A dad’s gift: letting go

A dad’s gift: letting go

We have young bike riders in our family.  Not just one, but two!  Christian learned how to ride Friday evening, and Henry learned Saturday morning!

The training wheels have actually been off of Christian’s bike now for several weeks (if not months).  But Christian has been low on motivation to learn, and his dad and I have been short on time to teach him.  Recently though, I finally had a chance to practice bike-riding with Christian.  The problem was, I was never able to let go of the bicycle seat.  I walked alongside him, and I ran behind him.  But my hand never left the seat.  I just couldn’t let my precious baby (ahem, six year-old) go.

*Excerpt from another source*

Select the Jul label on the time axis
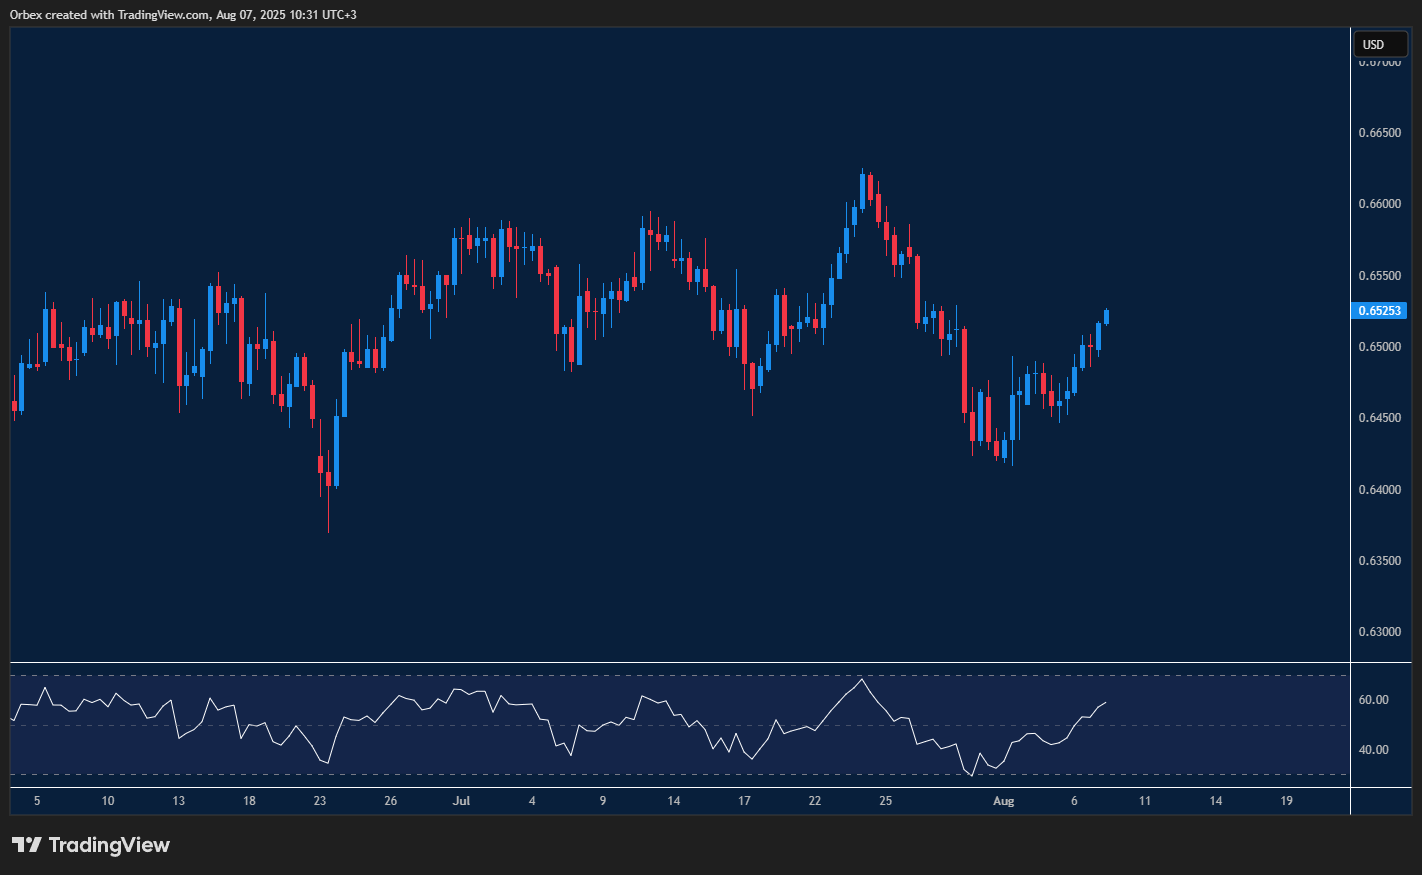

Then Friday my husband cancelled a recruiting trip to stay home and spend time with the boys and me. (I am still so grateful!)  In the evening, after dinner, we took the bikes out of the garage and Joe worked with Christian.  Back and forth across the front lawn they went, Joe pushing, letting go, and then Christian, doing the rest.  Within minutes Christian had figured it out–pedaling, balancing, steering–all of it.  Joe had done everything I had done, except that he had actually let go of the bike.

Go figure.

Of course, the first thing Henry wanted to do the next morning was take the wheels off of his bike.  He is three years-old (soon-to-be-four) and shows no fear of anything, least of all bike-riding without training wheels.  He was determined to do what his older brother had done.  And, he did (with dad’s helping hand–or lack thereof).

Hooray for daddy!

And hooray for being able to let go.   As long as I was holding onto Christian’s seat, Christian didn’t have the freedom to learn for himself.  As soon as dad let go, he did.  Yes, I do believe this letting-go-thingy is something I will have to surely practice, if not master, as a parent.

But letting go is scary.   What if he falls?  What if he gets hurt? What if he discovers something so new and so wonderful that he leaves and never comes back?

Thankfully, at least for now, daddy is braver than I am.  And luckily, there are brakes on these bikes, and Bandaids and antibiotic cream in the bathroom.

Boys, you’re not pedaling too far away from me just yet!  And remember, I’m still the one who kisses all your boo-boos.